Herr Bechter, nur schade, dass außer Beleidigungen keine Substanz in Ihren Anmerkungen ist. Die Wälder, die ich kenne, führen Auseinandersetzungen auf inhaltlicher Ebene. Aber so ist das in der Demokratie: Jeder darf seinen Stil selbst wählen!
heinz starchl (Gast) - 19. Dez, 18:29

Aber, aber … Was soll die Jammerei wegen VN und NEUE?

Ein bisschen mehr Selbstbewusstsein. Schließlich ist ja auch dieses Blog Öffentlichkeits- und Informationsmedium. Man sollte sich nicht auf diese Medien reduzieren sondern selber einen Infopool aufbauen. Web 2.0 machts ja möglich, wenn man noch etwas mehr Fantasie dazu entwickelt. Umgekehrt sehen die Journalisten in Harald walser halt einene "neuen Besen" und erwarten, dass er ebenso in politiische Lethargie verfällt, wie es die Vorarlberger Opposition aus Roten und Grünen seit Jahr und Tag tun.

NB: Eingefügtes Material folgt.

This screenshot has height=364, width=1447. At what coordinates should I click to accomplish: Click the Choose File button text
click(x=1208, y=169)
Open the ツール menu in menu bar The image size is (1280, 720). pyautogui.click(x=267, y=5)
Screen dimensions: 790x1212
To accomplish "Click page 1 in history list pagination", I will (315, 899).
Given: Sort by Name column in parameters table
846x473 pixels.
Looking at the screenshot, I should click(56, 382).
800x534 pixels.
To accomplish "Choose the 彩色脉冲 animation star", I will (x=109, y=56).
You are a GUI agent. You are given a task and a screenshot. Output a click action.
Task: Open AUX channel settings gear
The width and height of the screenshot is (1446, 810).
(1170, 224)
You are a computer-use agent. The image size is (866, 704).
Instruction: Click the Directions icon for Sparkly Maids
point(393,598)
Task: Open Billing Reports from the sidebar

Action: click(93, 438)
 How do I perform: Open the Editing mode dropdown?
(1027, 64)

Immerhin: Da-> https://maerkzettel.blogspot.com/2008/12/politisches-marketing.html und da -> https://rankstadt.blogspot.com/2008/12/neue-mittelschule-ein-potemkinsches.html stehn je ein DICKES LOB! Warum steht das in keinem grünen BLOG? Lassen all die Grünen Walser allein und schauen von den Rängen aus zu wie er sich abstrampelt - oder bis er scheitert?

harald.walser - 19. Dez, 18:52

Danke für die Unterstützung!

Ich kann es nur unterschreiben: In der linken und alternativen Szene hat sich eine gewisse Behäbigkeit breit gemacht.